Sabia que a discussão estava chegando ao final.
- Mais algum conselho Dra.? – disse esfregando os olhos.
- Espero que tenha aprendido com esses seis meses. Você é um rapaz tão bonito, não combina com as drogas. Não combina com esse lugar – disse a Lara dando um sorriso confortante – não é tão difícil para você ficar longe dessa sua antiga vida. Para com essa vida de gandaia e viva mais você.
- Você não conhece o mundo real, não é? Pela idade, aliança no dedo e esse cargo tão alto, você deve ter sido aquela menina "nerd" da faculdade. "Adorada" por todos que namorou apenas o cara que lhe colocou essa aliança no dedo. A melhor festa que você deve ter ido, foi sua formatura, onde seu namorado deve ter aproveitado a oportunidade para colocar aliança do noivado. Depois se casou apenas no civil, onde pegou o pouco dinheiro para mobiliar sua casa e passar a lua-de-mel num hotel fazenda aqui perto.
- Como você sabe? – perguntou ela olhando para Tati atônita.
- Yuri tem o "dom" de adivinhar a vida das pessoas – disse a Tati rindo.
- Ninguém tem esse dom – disse a Lara ríspida.
- O que eu estou querendo dizer, é que você nunca soube o que é ser cobiçado, ser o centro das atenções, ser chamado para festas mais caras, em iates de pessoas que você nunca ouviu falar na vida. Ganhava passagem aérea e hotel, apenas para "O Rei das Festas" estar presente. Ganhar presentes, ser apresentado a políticos, jogadores de futebol, artistas famosos. Então, quando quiser alguém parar com a "gandaia" entenda o que significa isso antes. Fica-a-dica.

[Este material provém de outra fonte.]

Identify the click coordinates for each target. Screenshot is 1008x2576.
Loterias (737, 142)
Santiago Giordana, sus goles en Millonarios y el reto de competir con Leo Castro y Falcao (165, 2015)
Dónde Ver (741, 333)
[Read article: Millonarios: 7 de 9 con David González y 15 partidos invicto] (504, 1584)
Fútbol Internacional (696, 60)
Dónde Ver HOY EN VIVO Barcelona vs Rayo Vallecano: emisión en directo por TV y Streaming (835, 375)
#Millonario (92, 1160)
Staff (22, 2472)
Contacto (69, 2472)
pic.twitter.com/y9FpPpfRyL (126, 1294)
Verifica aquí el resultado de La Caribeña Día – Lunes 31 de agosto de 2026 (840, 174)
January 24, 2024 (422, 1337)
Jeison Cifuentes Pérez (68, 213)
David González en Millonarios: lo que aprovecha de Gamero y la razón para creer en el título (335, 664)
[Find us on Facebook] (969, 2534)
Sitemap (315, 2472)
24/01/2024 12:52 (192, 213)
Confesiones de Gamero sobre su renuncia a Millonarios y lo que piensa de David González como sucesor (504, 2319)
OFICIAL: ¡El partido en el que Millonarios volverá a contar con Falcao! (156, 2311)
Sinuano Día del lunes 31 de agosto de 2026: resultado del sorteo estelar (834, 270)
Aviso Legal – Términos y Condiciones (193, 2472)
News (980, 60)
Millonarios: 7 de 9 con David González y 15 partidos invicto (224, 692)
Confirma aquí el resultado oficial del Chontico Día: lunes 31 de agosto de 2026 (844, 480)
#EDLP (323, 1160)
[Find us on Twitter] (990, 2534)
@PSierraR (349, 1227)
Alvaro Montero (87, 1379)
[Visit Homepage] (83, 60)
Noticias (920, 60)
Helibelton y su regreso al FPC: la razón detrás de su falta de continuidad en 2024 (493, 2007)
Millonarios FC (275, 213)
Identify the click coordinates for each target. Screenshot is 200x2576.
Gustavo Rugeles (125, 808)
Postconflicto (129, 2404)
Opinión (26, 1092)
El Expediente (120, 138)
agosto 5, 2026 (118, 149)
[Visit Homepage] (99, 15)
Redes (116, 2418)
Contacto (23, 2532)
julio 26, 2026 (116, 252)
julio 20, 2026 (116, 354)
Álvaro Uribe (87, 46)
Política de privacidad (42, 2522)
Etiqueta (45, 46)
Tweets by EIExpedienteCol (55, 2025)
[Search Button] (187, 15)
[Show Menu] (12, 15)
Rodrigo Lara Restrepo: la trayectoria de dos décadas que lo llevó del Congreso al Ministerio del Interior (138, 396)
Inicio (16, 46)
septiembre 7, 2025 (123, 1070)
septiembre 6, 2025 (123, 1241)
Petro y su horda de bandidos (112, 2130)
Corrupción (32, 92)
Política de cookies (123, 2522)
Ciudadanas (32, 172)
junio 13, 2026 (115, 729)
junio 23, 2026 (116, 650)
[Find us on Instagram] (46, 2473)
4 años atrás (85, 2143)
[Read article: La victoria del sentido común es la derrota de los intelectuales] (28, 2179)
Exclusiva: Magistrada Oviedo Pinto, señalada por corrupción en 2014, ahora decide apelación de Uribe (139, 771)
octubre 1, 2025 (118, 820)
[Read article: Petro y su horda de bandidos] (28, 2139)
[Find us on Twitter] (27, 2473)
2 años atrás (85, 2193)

- Não sei o que é gandaia, mas sei o que é fundo do poço. Aquele que te tiramos e, no qual, sei lá como fará para não voltar – disse a Lara exageradamente vermelha de raiva – Lembra como você chorava dia e noite por estar arrependido, por ter perdido muitos amigos, por ter visto os médicos te levando para sala de cirurgia e preparando-a para abrir seu peito, caso você enfartasse. Dos delírios e noites de insônia. Do quão dependente você é da nerd aqui. E, mesmo não tendo se quer 01 seguidor, ainda sim sou mais feliz que essa pessoa que não pode comprar 01 pão sozinho. Eu posso caminhar a vontade, dirigir a noite sem medo. Medo? O que seria medo? Não sei! Quem sabe eu passe uns dias contigo para saber o quão cagão você é! Lógico que, para tudo isso acontecer, você precisará ficar sóbrio. Caso contrário, voltará pra "nerd" aqui. Quando sair por essa porta Yuri Martel, espero que haja milhares de seguidores, jogadores de futebol, artistas e ricos amigos esperando para apoiá-lo. E, se não tiver nenhuma, aí você saberá o quão vale sua vida, quando não lhe sobrou mais nada!
- LARA! – berrou a Tati.
- ESSE RAPAZ FALA O QUE BEM ENTENDE E EU NÃO POSSO ABRIR A BOCA? –berrou a Lara em levantando e saindo da sala.
- Você concorda com ela?
- Com ela e com você!
- Pelo menos uma vez na vida Tati!
- Sempre olhos pelos dois lados da rua antes de atravessar.
- Garota sábia! Escolhe por qual carro será atropelada.
- Exatamente!
Ficamos papeando um pouco sobre minha clinica domiciliar. Mesmo não acreditando que meus pais irão fazer tudo que a Tati queira, mas em fim!
- Fechando com "chave de ouro", né Yuri? – disse a Tati abrindo o sorriso.
- Se não fosse com "chave de ouro", não seria eu, fala aí?
Ela apenas concordou com a cabeça e ficamos na saleta conversando por quase uma hora. Sobre o que eu precisaria fazer assim que saísse da clínica. Passou uma lista de medicamentos e outra com nomes de psicólogos e psiquiatras, para continuar meu tratamento chamado "clinica domiciliar".